Esordio amaro in campionato per la Maceratese che cede il passo all’Helvia Recina-Pino Brizi al Teramo. Un passivo, quello finale, troppo severo nei confronti di una mai doma Rata, che ai punti avrebbe meritato qualcosa in più e che non ha sfigurato contro un avversario dai valori tecnici ben differenti e partito con l’obiettivo di centrare il salto di categoria.

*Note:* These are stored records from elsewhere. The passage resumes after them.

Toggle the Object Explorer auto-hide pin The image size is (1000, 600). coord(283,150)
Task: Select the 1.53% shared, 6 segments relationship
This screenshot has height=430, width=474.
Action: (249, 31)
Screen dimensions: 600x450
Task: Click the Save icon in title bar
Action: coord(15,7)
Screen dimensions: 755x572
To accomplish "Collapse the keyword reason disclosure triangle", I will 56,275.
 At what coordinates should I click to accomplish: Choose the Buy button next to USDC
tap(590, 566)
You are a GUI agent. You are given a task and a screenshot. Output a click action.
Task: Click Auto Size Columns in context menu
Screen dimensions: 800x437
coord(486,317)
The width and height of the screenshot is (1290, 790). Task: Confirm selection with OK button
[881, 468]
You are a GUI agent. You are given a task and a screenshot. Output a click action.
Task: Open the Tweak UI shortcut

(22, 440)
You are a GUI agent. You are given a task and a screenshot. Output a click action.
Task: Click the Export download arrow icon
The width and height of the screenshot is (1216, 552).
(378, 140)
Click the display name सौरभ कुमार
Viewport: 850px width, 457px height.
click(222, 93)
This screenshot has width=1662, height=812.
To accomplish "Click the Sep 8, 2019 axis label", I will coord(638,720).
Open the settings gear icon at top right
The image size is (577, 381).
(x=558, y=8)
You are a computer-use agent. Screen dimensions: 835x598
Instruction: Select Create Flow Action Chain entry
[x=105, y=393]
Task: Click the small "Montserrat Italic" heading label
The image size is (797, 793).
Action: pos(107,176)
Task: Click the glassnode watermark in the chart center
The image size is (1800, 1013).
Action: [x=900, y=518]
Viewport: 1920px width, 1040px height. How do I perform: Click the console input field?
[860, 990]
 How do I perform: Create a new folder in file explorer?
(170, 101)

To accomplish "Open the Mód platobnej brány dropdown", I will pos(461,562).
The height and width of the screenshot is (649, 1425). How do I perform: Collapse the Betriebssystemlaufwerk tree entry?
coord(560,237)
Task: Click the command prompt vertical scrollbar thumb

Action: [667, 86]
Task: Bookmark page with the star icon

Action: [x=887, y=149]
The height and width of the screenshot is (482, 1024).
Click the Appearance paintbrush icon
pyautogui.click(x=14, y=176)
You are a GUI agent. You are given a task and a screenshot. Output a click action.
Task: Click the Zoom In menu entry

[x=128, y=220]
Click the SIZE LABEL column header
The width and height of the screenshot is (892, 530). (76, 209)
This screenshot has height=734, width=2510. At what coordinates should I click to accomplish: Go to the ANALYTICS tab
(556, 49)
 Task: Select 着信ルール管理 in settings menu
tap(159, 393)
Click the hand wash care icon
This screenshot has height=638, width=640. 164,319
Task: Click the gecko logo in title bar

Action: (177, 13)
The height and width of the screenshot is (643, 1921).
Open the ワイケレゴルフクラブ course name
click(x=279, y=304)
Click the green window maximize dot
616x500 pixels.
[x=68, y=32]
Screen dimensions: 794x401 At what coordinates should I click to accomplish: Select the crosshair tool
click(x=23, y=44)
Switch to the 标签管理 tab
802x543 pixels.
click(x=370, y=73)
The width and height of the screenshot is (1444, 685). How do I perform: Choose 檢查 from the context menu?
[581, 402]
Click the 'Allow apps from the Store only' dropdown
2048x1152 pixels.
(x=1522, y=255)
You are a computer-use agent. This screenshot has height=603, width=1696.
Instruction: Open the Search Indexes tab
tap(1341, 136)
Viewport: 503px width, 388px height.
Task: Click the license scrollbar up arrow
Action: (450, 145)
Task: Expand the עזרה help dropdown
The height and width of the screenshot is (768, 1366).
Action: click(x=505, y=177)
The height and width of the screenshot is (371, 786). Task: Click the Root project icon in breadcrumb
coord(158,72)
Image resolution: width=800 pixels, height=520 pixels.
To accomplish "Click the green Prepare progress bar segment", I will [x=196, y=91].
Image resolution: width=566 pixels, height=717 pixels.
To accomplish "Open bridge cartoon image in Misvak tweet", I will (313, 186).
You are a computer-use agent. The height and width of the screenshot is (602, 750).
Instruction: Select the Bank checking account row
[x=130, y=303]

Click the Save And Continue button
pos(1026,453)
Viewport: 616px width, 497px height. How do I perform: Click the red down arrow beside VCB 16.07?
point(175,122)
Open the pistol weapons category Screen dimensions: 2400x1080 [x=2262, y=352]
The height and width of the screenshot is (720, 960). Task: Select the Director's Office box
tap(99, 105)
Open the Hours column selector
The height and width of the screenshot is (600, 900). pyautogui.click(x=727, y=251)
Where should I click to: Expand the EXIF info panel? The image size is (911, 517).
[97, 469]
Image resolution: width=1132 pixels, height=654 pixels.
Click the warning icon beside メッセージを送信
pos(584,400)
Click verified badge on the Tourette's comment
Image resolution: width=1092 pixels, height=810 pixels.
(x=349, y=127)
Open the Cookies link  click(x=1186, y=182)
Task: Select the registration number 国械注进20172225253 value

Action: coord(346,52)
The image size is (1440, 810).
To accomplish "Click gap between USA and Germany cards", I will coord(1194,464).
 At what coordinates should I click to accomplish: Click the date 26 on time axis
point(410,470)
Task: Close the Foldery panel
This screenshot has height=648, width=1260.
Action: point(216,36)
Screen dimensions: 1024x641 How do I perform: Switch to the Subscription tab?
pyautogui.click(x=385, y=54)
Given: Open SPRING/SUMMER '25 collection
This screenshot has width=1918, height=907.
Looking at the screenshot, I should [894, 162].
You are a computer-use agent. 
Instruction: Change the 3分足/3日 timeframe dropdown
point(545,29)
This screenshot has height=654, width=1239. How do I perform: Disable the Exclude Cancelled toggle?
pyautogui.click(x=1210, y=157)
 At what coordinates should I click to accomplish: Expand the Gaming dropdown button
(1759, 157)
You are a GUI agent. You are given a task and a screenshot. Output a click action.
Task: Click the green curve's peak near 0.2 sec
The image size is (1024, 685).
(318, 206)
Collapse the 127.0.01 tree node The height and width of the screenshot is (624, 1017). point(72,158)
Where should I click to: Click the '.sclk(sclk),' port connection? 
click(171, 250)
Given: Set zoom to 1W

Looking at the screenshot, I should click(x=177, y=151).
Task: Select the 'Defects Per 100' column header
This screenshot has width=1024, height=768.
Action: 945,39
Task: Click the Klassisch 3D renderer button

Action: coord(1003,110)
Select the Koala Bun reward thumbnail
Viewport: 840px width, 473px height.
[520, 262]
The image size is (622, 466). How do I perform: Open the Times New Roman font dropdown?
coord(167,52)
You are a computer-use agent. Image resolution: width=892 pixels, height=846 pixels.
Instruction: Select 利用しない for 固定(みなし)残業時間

In sala stampa, il tecnico biancorosso Sante Alfonsi analizza così il primo ko stagionale: "Mi sento di dire che è un risultato troppo pesante per noi. Alla squadra ho poco da rimproverare, perché i ragazzi si sono impegnati e hanno dato tutto e per gran parte della partita, abbiamo giocato alla pari creando diverse occasioni. Anche i tifosi, quando siamo andati sotto la curva a fine partita, ci hanno applaudito. Siamo stati un po’ troppo ingenui in alcune situazioni e contro queste squadre poi non puoi permetterti di fare dei regali, perché poi ti puniscono. Non dovevamo prendere il 2 a 0, perché eravamo ripartiti carichi ed è stata una mazzata. Poi non siamo stati forti psicologicamente nel riprendere la partita, ma anche perché di fronte avevamo una grande squadra che si è chiusa bene. Abbiamo creato anche alcune occasioni noi, dove dovevamo essere più cinici. Ora dobbiamo essere bravi a resettare e ripartire subito".